The final edition of the once-independent Turkish newspaper had the headline “The Constitution is suspended,” adding Prime Minister Ahmet Davutoglu’s broke his promise of truly free press.

“I believe that free media will continue even if we have to write on the walls,” Zaman’s Editor-in-Chief Abdulhamit Bilici said before the forceful acquisition. “I don’t think it is possible to silence media in the digital age.”

The government’s takeover of Zaman and its affiliates is due to an alleged deterioration of rights to free-speech amid President Recep Tayyip Erdogan’s Islamist administration, The New York Times reported.

“We are going through the darkest and gloomiest days in terms of freedom of the press, which is a major benchmark for democracy and the rule of law,” a statement from Today’s Zaman editors said. “Intellectuals, businesspeople, celebrities, civil society organizations, media organizations and journalists are being silenced via threats and blackmail.”

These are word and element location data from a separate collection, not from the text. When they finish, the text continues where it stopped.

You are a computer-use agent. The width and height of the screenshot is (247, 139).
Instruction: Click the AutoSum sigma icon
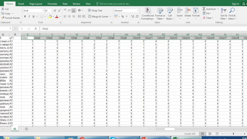pyautogui.click(x=204, y=9)
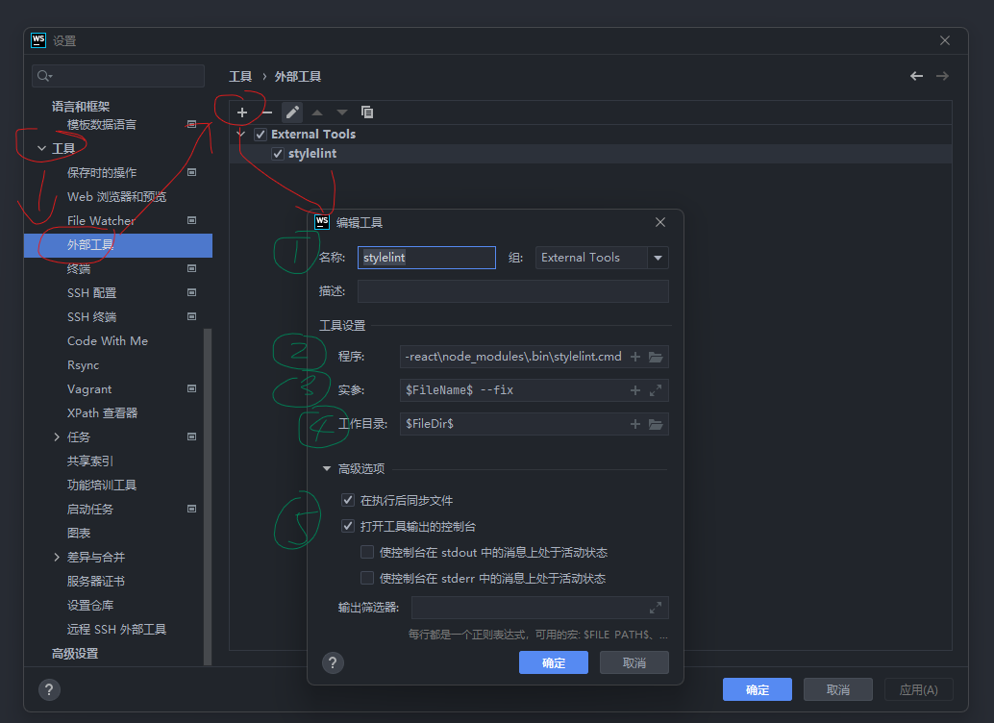
Task: Toggle open console for tool output
Action: [348, 527]
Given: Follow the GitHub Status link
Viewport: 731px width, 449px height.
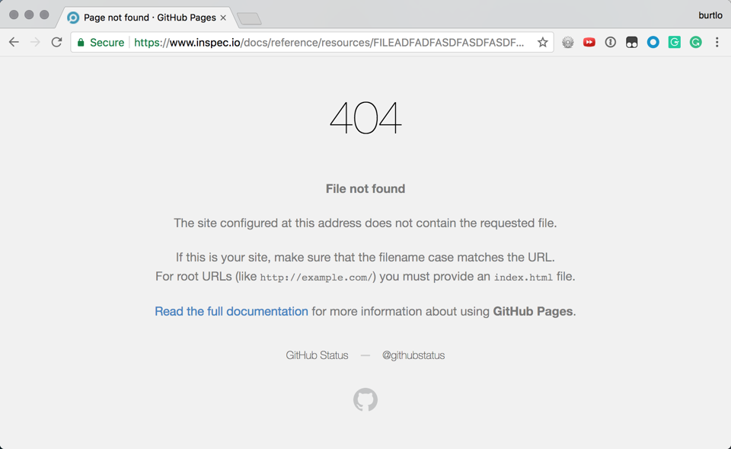Looking at the screenshot, I should click(x=317, y=355).
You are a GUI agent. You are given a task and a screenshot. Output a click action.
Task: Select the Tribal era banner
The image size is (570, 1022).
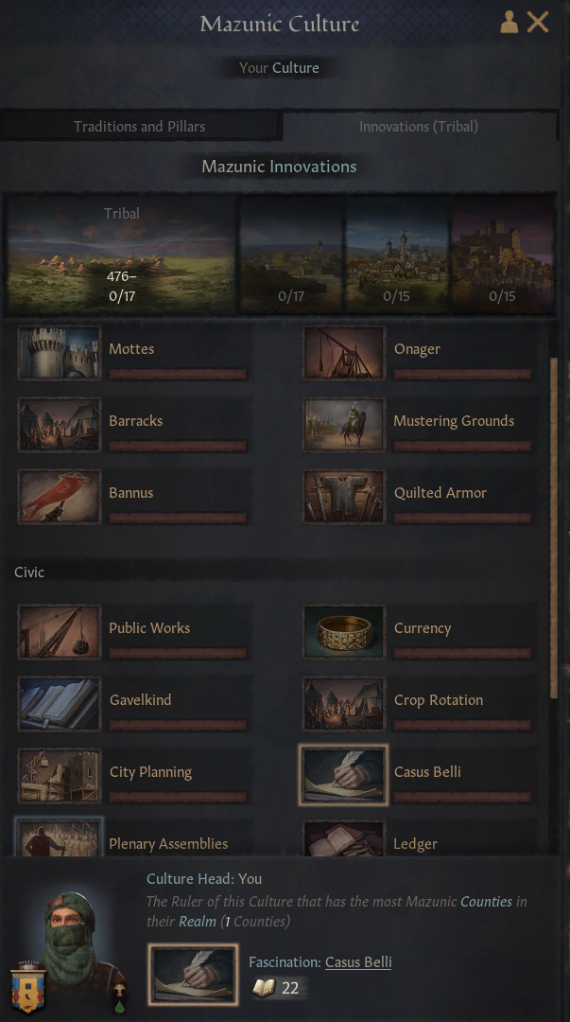[x=121, y=255]
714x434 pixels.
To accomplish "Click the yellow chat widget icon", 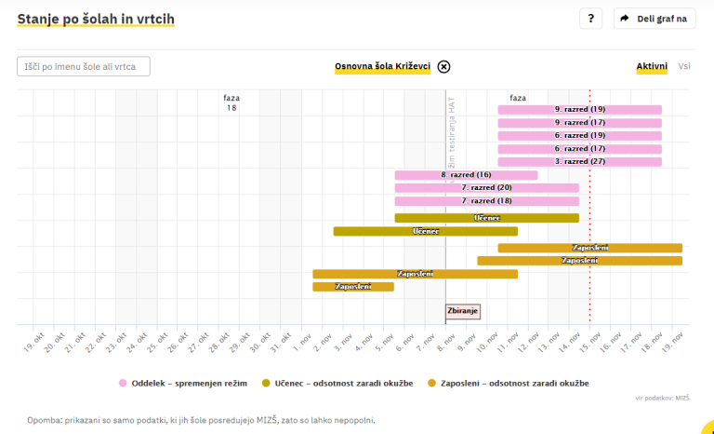I will (706, 426).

BBC reported the Zaman newspaper is linked to the Hizmet movement, led by U.S.-based cleric Fethulla Gulen. The movement’s followers are considered terrorists by Turkey’s government because they seek to overthrow Erdogan’s rule.

Cihan, one of Zaman’s online affiliates, is also under trustee control. Access to the outlet, which Today’s Zaman reported was the only news agency monitoring elections besides the already state-run Anadolu, has been blocked by trustees.